3. Scope of variables
The scope of a variable is the code area where the variable can be accessed. 1 in general, there are 1 rules for scoping:

1. As long as a class is in a scope, its fields are also in that scope
2. A local variable exists in scope before the closed curly braces that end the block statement or method in which the variable is declared.
3. Local variables declared in for, while, or similar statements exist within the loop
It is common for different parts of a large program to provide the same variable name for different variables. As long as variables are scoped to different parts of the program, there is no problem. It doesn't blur. Note, however, that local variables with the same name cannot be declared twice in the same 1 scope, so the following code cannot be used:

int x=20;

int x=30;

Here's another example:

using System;
namespace jb51
{
   pulic static int main()
   {
       For(int i=0;i<10;i++)
       {
           Console.writeLie(i);
       }
       For(int i=0;i>=10;i - 
       {
           Console.WriteLine(i);
　　　　}
   }
}

This code needs our attention. i appears twice, but they are both variables relative to the body of the loop.

Another example:

public static int Main()
{
　　int j=20;
　　for(int i=0;i<10;i++)
　　{
　　   int j=30;// error 
　　　　Console.WriteLine(j+i);
　　}
　　return 0;
}

j there mistakes will happen, because the variables are defined before for cycle began, when performing for cycle should be in its scope, after Main method was implemented, variable j just beyond the scope, the second j (illegal) in circulation within the scope of nested scopes in within the scope of the Main approach, the compiler cannot distinguish the two variables.

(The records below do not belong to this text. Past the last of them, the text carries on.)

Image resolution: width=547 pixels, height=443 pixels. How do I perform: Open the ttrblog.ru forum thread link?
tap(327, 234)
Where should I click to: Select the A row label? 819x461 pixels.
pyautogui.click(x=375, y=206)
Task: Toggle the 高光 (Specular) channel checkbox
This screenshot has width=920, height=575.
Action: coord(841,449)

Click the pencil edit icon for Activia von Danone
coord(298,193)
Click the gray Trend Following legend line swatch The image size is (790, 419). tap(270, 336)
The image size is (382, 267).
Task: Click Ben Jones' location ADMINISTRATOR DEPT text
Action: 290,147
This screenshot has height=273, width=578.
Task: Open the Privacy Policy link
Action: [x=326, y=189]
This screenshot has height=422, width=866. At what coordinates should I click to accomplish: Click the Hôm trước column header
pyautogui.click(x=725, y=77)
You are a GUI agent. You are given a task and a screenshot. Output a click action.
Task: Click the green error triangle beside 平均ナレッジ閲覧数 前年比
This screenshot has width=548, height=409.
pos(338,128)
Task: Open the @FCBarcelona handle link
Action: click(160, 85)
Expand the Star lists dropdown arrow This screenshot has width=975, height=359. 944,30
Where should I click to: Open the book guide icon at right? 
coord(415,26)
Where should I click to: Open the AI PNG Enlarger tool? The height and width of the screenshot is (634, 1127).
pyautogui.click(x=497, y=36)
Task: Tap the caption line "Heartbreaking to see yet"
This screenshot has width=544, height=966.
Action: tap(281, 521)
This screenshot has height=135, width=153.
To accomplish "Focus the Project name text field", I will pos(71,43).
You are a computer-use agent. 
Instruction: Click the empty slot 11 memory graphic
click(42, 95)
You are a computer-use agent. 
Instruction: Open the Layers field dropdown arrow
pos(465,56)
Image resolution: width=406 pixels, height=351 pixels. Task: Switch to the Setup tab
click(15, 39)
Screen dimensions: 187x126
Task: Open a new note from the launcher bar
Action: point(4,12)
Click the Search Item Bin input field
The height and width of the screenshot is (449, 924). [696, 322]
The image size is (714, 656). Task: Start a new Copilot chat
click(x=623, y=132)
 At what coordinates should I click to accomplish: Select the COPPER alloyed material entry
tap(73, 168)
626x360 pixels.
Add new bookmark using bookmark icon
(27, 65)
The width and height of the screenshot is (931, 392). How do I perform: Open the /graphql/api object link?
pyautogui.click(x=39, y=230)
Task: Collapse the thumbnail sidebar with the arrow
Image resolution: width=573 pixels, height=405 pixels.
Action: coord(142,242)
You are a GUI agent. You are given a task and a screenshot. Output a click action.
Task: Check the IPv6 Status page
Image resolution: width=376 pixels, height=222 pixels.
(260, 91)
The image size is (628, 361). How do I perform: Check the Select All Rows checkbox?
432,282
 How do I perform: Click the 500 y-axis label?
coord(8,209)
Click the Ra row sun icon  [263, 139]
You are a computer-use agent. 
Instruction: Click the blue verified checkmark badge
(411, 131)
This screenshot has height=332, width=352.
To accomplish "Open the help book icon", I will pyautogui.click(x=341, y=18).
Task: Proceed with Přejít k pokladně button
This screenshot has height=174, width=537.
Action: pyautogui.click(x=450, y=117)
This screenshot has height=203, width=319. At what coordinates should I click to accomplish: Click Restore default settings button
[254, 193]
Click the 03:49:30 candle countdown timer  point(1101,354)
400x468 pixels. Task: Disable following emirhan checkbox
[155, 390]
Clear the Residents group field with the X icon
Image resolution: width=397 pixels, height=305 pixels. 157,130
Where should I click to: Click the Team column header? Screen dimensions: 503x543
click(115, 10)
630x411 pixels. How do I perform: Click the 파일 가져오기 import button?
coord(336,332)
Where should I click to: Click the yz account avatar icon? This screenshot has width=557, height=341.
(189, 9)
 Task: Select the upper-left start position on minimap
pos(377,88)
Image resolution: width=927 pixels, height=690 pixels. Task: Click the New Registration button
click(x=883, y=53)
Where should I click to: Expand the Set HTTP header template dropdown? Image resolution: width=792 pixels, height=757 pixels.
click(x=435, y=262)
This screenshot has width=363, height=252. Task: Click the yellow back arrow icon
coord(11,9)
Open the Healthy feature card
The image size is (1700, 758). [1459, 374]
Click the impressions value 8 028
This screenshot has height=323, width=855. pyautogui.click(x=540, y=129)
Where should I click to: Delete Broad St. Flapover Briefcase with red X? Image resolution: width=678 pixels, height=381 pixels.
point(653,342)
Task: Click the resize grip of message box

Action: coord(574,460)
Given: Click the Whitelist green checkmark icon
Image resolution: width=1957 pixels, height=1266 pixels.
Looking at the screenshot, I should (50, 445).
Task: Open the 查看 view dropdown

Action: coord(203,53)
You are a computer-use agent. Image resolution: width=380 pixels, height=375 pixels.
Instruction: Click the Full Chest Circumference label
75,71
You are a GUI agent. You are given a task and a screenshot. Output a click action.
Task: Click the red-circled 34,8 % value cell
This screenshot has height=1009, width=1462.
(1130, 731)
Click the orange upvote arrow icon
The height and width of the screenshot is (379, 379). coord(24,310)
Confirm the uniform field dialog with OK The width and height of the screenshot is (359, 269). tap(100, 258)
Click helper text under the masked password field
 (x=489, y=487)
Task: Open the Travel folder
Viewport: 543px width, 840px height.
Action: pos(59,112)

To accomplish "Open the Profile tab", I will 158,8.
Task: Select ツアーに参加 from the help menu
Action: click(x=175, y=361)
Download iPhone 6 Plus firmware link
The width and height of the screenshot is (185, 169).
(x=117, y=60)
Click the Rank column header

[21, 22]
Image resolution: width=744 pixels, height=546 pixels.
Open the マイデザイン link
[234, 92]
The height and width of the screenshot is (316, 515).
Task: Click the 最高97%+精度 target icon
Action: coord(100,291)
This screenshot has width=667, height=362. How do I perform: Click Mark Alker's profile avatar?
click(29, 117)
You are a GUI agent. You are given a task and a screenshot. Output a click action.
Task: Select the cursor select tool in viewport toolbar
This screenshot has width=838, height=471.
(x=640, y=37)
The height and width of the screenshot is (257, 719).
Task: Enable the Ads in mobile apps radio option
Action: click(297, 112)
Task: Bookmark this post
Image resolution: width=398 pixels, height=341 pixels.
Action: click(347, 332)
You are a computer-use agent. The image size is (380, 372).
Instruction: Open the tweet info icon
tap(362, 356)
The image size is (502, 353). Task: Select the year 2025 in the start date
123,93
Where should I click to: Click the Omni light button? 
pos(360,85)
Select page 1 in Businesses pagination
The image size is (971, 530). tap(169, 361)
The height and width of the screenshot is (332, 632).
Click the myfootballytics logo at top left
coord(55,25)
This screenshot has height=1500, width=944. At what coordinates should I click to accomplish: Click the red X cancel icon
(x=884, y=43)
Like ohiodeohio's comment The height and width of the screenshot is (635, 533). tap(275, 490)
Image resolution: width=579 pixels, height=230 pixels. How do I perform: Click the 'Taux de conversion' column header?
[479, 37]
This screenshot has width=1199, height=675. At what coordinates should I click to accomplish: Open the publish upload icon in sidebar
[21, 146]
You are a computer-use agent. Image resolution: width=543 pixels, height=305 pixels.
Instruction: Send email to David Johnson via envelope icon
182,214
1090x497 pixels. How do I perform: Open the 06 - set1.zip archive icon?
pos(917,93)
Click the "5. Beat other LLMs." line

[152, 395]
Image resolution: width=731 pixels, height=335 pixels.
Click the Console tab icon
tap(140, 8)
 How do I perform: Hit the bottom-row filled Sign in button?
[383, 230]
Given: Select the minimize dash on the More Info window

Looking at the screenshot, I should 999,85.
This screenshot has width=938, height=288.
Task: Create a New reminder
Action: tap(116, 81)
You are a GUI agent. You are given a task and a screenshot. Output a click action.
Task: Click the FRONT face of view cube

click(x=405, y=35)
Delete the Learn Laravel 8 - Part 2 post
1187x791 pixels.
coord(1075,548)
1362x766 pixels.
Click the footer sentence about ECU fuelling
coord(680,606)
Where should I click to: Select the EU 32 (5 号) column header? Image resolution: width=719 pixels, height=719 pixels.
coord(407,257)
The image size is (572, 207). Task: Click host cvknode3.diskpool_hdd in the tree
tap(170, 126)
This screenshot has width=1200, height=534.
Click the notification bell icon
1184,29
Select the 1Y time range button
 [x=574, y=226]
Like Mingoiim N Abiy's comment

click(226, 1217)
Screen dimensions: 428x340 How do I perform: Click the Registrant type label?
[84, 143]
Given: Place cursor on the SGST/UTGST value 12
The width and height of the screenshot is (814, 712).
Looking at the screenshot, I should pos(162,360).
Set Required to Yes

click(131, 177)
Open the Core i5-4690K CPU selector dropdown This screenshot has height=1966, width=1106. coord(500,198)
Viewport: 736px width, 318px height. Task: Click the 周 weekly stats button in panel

Scope conflict for a field or local variable: in some cases, you can distinguish between two identifiers of a scoped item with the same name (although its fully qualified name is different). The compiler allows you to declare a second variable at this point. The reason is that C# makes a basic distinction between variables by treating variable fields declared at the type level as fields and variables declared in methods as local variables.